EXERCISES TO COMPLETE »
1. How would you translate this sentence from the SeuratData datasets wiki page into Spanish: "Instead, R itself handles the downloading and storage of datasets."?
2. Could you write what follows the last sentence of the SeuratData datasets wiki page?

PASSAGE FOR REVIEW Block Start

Datasets - satijalab/seurat-data GitHub Wiki
Dataset Packages
SeuratData uses R packages to bundle and distribute datasets in an R-native manner. By using R packages, neither SeuratData nor the user need to know where the data are stored. Instead, R itself handles the downloading and storage of datasets. This setup also allows the user to load a dataset from any directory, as R handles the loading of data itself as well.
Storing the Data
Datasets can be bundled with packages in two forms: a Seurat
object loadable through the data
mechanism or an h5Seurat file accessible with LoadData
Documentation and Citations
Documentation of datasets should be done using standard Roxygen syntax
Dataset packages should also include citation information in a CITATION file located at inst/CITATION
. The original source of the dataset should be listed as the citation
Metadata and Other Information
Dataset metadata, not cell-level metadata provided in the Seurat
object, is stored in the dataset's package DESCRIPTION.

PASSAGE FOR REVIEW Block End
DATA EXTRACT Block Start

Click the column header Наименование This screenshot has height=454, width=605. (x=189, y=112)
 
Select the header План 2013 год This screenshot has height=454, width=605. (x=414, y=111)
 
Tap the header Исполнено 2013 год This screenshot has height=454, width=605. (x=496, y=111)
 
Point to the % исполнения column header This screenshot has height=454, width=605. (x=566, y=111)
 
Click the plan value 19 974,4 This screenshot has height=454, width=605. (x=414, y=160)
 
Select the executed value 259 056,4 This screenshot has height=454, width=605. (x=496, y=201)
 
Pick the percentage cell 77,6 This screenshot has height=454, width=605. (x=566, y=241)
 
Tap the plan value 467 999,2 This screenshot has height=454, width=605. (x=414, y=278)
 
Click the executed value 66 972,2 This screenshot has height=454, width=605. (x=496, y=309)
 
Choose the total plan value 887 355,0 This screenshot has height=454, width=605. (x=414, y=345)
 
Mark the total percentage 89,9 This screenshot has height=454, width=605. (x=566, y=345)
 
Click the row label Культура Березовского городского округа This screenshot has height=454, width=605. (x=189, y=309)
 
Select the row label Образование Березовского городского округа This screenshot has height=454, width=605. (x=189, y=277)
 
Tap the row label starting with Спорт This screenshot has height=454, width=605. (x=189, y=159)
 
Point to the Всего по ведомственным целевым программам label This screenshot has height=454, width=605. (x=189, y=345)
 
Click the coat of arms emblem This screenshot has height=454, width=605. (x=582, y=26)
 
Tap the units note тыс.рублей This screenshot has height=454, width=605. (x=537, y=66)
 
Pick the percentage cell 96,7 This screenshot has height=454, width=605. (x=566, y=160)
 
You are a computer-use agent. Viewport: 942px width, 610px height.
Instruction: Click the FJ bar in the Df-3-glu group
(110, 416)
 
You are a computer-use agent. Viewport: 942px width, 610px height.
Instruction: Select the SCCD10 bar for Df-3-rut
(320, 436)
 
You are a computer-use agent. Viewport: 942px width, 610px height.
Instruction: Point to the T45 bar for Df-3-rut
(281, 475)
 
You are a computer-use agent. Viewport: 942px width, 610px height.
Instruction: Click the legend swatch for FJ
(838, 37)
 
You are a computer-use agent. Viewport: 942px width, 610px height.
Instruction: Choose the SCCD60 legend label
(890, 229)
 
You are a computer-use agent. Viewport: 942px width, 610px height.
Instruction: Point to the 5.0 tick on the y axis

DATA EXTRACT Block End

RESPONSES BY TASK »
1. En cambio, el propio R se encarga de la descarga y el almacenamiento de los conjuntos de datos.

2.
Key | Value |
---|---|
Package | Name of package, should be name_of_dataset.SeuratData |
Date | Date package was built in YYYY-MM-DD format, used for versioning |
Type | Should be Package |
Title | Short description of dataset |
Version | Version of Seurat dataset was built under |
Author or Authors@R | Name(s) and contact information dataset package builders and maintainers |
Description | ... |
License | License of data, typically a Creative Commons license (eg. CC BY 4.0) |
Encoding | Character encoding used by package, typcially UTF-8 |
LazyData | ... |
RoxygenNote | Version of Roxygen dataset documentation was generated with |
Suggests | Packages and package versions used to generate dataset, should include a version Seurat |
The DESCRIPTION for the CBMC dataset provided by SeuratData is as follows
Package: cbmc.SeuratData
Date: 2019-07-17
Type: Package
Title: scRNAseq and 13-antibody sequencing of CBMCs
Version: 3.0.0
Authors@R: c(
person(given = 'Satija', family = 'Lab', email = '[email protected]', role = c('aut', 'cre'))
)
Description:
species: human
system: CBMC (cord blood)
ncells: 8617
tech: CITE-seq
default.dataset: raw
License: CC BY 4.0
Encoding: UTF-8
LazyData: true
RoxygenNote: 6.1.1
Suggests:
Seurat (>= 3.0.0)